US researchers have identified a peculiar behaviour of singing duet in Red-backed Fairywrens, a promiscuous bird species found in Australia, to keep up with a mate.
The scientists discovered a queer habit of crooning duets in the fairy wrens when they notice an intruder. The male and female will immediately fly together and perch on a branch right next to each other and start belting out duets.
Those who reacted quickly and sang duets more are said to have a “strong” duet-singing response. Others were slower on the uptake.
“We found that pairs with a strong duet response had lower rates of cuckoldry,” said study author Emma Greig, scientist at Cornell Lab of Ornithology in US.
The pair with a strong duet response were also found less likely to mate outside of their pair bond when they sang together more, the researchers explained.
“If the males are particularly riled up, they will do this ‘puff-back’ display, raising the orange or red feathers on their back to the intruder. While singing duets, their heads are thrown back to the sky with their beaks wide open,” pointed out one of the researchers, Daniel Baldassarre.
Even when pairs have a strong duet response, sometimes the mates still stray, but it does increase the likelihood that they’re raising mostly their own genetic offspring.
The results of the study published in the journal Biology Letters suggested that the females decide what males to cuckold. Male Fairywrens, whether aggressive or not, are often cuckolded by the females.
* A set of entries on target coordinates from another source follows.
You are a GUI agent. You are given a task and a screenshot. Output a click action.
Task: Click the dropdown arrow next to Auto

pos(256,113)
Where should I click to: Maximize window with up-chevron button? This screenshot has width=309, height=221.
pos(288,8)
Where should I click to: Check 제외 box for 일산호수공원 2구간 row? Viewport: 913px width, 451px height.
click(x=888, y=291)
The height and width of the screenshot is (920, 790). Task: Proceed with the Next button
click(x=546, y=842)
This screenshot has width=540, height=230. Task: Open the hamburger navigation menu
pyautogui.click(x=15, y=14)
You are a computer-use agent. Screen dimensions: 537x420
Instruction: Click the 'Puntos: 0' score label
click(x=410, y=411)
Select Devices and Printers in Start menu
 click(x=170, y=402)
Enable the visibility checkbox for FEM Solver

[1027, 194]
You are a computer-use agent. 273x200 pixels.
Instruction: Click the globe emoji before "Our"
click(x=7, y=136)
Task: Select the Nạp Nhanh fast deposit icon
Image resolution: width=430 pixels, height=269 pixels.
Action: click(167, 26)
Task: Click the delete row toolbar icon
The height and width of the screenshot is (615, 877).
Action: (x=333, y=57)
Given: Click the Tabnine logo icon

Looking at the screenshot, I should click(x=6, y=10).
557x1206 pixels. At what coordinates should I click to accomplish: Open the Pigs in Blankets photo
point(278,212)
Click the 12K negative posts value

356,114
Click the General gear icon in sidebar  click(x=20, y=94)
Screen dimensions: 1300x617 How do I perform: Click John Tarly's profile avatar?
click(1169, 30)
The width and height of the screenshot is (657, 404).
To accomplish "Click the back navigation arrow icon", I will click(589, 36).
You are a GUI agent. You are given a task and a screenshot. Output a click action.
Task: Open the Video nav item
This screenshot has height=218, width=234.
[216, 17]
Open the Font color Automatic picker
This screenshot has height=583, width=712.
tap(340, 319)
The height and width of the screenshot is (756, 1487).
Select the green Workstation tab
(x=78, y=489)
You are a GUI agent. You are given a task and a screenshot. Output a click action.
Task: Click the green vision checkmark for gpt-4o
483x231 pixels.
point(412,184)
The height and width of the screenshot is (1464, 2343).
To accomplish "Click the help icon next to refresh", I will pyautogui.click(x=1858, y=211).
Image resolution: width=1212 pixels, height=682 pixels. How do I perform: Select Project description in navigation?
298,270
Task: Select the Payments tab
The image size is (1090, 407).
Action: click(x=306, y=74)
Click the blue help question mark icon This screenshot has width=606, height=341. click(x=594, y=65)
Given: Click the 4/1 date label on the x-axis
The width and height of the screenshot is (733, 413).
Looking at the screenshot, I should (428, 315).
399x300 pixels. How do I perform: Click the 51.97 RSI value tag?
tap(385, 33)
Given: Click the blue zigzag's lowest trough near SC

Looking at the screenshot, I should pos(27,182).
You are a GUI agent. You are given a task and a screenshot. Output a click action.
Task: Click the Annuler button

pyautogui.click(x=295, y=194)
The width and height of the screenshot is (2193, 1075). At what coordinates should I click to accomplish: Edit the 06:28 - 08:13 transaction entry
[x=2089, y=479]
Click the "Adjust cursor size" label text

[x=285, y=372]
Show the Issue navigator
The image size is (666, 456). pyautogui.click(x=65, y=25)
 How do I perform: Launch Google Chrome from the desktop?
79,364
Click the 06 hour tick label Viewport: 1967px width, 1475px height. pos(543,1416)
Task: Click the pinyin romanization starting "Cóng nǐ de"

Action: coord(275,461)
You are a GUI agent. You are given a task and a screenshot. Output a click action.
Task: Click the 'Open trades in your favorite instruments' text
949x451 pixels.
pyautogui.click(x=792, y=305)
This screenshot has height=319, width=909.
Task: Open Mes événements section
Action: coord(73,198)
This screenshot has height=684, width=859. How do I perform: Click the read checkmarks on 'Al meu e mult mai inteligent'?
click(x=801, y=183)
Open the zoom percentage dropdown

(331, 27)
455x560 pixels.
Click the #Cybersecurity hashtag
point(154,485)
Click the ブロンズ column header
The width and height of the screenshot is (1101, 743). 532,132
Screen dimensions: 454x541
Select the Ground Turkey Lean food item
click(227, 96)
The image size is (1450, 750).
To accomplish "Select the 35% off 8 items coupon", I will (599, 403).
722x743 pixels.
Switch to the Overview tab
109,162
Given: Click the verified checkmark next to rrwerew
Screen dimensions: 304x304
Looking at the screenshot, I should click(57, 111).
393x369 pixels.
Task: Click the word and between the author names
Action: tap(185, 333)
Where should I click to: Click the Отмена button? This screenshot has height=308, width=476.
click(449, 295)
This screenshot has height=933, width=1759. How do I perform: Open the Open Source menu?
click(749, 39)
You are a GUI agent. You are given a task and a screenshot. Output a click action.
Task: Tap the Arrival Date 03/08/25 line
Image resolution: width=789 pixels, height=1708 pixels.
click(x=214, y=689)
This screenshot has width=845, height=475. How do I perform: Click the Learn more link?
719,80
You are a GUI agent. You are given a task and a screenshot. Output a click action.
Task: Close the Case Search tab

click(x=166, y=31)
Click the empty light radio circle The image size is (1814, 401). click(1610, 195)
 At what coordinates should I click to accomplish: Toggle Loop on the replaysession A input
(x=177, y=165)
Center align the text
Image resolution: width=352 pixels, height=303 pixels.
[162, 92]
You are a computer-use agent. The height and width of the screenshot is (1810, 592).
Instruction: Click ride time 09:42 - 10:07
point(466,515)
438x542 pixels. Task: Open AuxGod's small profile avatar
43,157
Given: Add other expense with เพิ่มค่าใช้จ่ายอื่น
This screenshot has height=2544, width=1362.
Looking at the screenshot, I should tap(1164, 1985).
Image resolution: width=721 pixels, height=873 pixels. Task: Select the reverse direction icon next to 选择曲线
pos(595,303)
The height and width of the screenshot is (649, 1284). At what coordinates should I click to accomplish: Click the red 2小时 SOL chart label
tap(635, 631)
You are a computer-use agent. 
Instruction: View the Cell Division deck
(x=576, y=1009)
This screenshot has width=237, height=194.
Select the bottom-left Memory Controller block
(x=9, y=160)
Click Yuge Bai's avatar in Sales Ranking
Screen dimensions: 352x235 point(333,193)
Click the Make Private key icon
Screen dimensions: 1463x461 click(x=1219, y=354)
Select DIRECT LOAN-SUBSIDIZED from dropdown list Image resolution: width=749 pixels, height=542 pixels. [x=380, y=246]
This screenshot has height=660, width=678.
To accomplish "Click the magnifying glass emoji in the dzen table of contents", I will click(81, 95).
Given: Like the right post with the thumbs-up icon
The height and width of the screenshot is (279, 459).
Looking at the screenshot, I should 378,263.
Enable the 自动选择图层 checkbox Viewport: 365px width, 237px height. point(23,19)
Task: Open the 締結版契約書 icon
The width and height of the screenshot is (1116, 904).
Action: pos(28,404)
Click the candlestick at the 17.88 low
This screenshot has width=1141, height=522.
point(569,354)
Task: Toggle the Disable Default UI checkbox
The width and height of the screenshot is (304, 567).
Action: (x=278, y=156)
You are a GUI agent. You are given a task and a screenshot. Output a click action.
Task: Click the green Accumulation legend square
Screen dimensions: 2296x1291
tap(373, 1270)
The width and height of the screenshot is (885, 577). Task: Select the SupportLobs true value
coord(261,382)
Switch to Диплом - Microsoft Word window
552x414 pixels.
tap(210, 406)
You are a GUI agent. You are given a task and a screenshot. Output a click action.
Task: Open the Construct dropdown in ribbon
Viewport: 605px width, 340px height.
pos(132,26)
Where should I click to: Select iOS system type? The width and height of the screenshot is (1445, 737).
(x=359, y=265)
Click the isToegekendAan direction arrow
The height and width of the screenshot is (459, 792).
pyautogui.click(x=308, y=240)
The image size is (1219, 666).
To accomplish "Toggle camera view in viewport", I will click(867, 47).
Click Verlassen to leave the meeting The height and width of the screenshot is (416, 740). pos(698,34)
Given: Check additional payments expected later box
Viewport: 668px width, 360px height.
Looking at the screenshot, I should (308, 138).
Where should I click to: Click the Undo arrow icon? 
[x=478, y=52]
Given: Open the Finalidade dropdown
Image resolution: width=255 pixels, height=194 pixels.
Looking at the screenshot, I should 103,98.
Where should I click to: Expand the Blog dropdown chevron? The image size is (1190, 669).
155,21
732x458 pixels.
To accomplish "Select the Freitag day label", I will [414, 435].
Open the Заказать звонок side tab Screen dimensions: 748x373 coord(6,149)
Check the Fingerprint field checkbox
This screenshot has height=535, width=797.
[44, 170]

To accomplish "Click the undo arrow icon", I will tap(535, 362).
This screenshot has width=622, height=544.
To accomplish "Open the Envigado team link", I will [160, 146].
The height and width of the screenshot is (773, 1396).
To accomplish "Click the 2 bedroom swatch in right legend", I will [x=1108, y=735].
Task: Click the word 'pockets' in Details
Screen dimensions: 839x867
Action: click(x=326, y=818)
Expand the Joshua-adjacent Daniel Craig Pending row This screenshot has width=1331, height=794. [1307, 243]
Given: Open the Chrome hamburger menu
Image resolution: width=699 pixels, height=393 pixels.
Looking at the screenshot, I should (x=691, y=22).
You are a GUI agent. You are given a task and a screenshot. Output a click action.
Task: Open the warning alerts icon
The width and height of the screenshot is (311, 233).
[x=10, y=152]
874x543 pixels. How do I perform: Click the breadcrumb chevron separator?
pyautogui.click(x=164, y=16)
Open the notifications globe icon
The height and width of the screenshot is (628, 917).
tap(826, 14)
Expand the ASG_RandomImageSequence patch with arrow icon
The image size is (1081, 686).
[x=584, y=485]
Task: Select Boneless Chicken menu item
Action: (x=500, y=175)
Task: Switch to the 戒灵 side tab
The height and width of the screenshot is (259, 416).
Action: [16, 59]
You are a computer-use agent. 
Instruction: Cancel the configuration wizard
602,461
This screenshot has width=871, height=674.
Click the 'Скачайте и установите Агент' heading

“Our results suggest the females are deciding what males to cuckold. Females are either being influenced by their mate’s songs, or females are indicating their own choice by singing with their mates more. We need more detailed work to distinguish these alternatives,” Greig added.
Famous for their legendary courtship and mating behaviours, the Fairywrens are known to be among the least faithful birds in the world, with an extra-pair mating commonplace, resulting in eggs often fathered by various different birds.